I’m confident SAP will post Q3 cloud-revenue growth of at least 20% next week not because 20% is a nice round number but because if SAP wants to stay on track with its 3-year strategic plan and maintain credibility in a wickedly competitive market, it must do better than the 19% growth rate it posted for Q2.
Between now and the end of 2025, SAP has projected that its cloud business will grow at about 23% compounded annually, with 2025 cloud revenue expected to be about $23.7 billion as shown in the chart below:
While the cloud growth rate of 19% looks significantly better when viewed through the lens of constant currency, which bumps it up to 22%, those numbers are down significantly from last year when SAP’s cloud business was growing close to or even above 30%.
But here’s why I’m bullish on SAP prospects in the cloud starting with the Q3 results that will come out on Oct. 18:
- SAP has about 25,000 on-prem customers who are only beginning their transition to the cloud.
- In the SAP slide below, the company says those 25,000 on-prem customers represent a potential incremental of $27.5 billion, or about $1.1 million per customer.
- And I’ll bet that at least 20,000 of those 25,000 businesses are more than aware that the only chance they have for surviving in the relentless digital economy is to move to the cloud — and to do so much sooner rather than later.
To convince those customers to make that move and begin creating their digital futures, SAP has an outstanding leader in executive board member Scott Russell, global head of customer success. In years past, he would have been known as “head of global field operations” — but in today’s customer-centric world built on the cloud, that internally focused traditional title has given way to the new externally oriented descriptor.
And here’s a slide shared by Russell at the company’s Financial Analyst Meeting a few months ago that reflects the other and equally vital segment of SAP’s growth strategy: landing net new customers while also converting on-prem customers.

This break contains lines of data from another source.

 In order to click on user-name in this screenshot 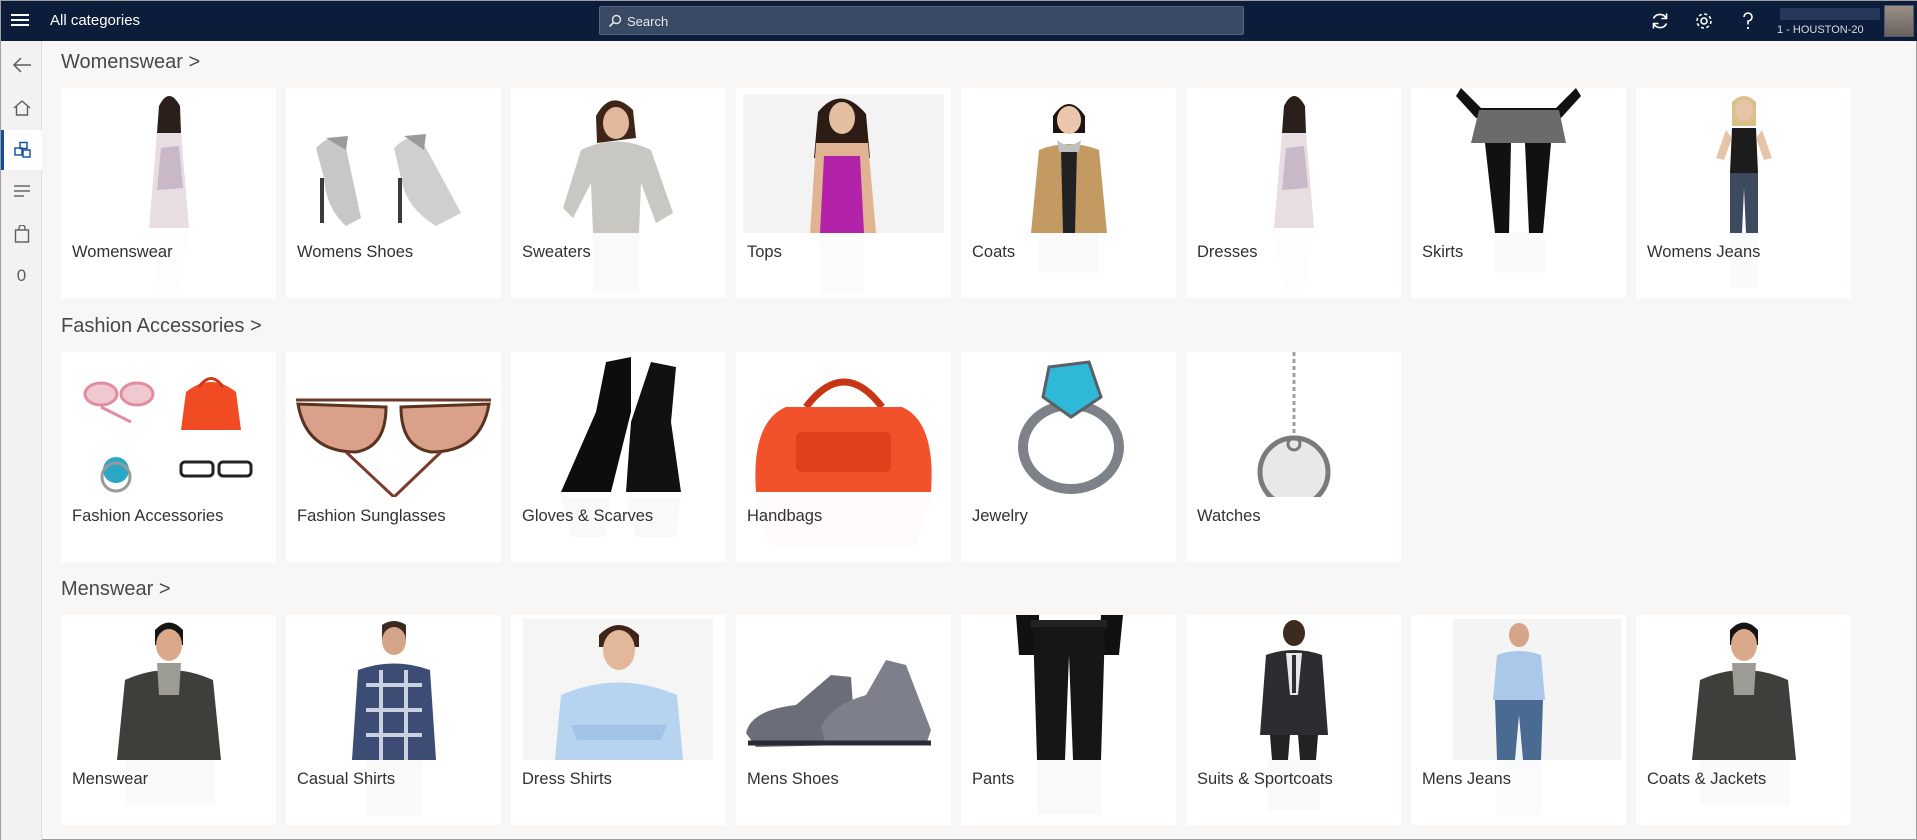, I will do `click(1830, 14)`.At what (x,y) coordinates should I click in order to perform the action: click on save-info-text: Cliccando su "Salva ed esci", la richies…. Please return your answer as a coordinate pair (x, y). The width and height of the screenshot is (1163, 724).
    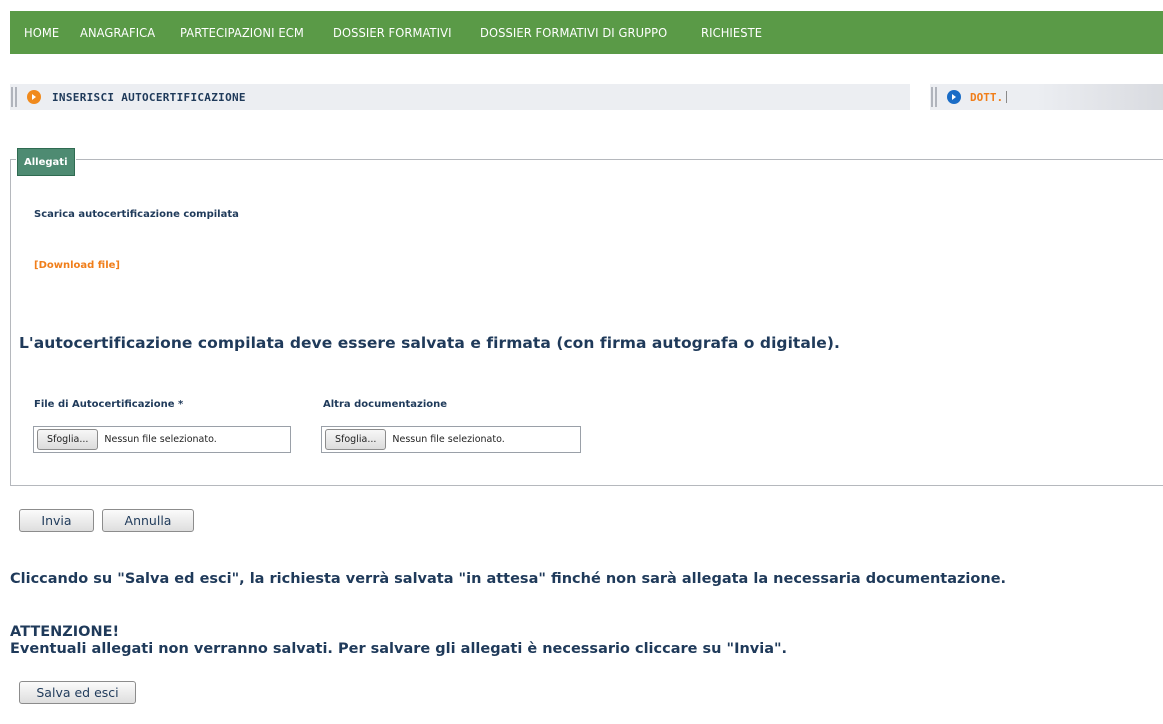
    Looking at the image, I should click on (508, 579).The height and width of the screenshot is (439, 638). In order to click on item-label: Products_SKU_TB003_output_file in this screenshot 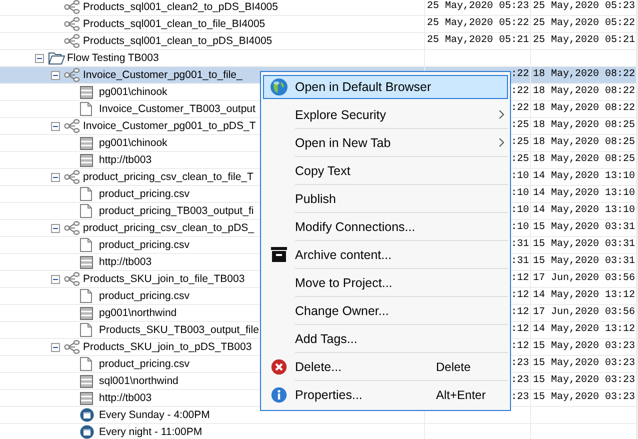, I will do `click(179, 330)`.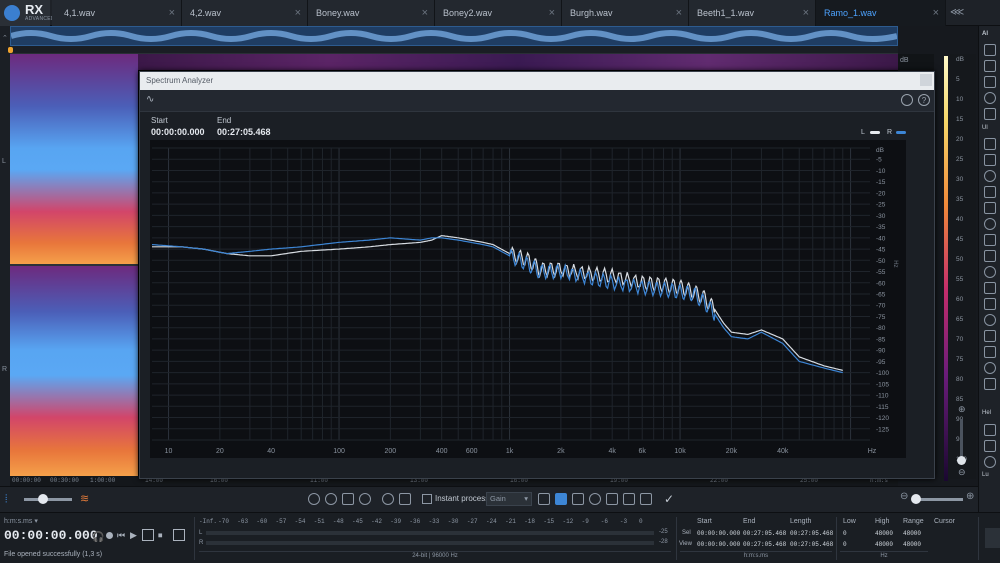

While SAP did not offer specific revenue figures or percentages for the pie chart on the left, that looks to be about a 30-70 split, with 30% of the cloud-revenue growth contribution coming from new cloud customers. That’s a very healthy new business for SAP, which for the first 46 of its 51 years was focused almost exclusively on the large global corporations that made it the world leader in enterprise apps.
Final Thoughts and My Q3 Prediction
While SAP faces intense competition from Oracle, Salesforce, and Workday, I believe Q3 will mark a significant turning point in SAP’s cloud-centric future marked by the combination of (a) a big chunk of those 25,000 traditional customers beginning to move aggressively into the cloud and (b) SAP continuing to win the hearts, minds, and wallets of companies it has not done business with before.
In that context, my prediction for SAP’s Q3 cloud performance is that revenue will be up 23% to $4.45 billion.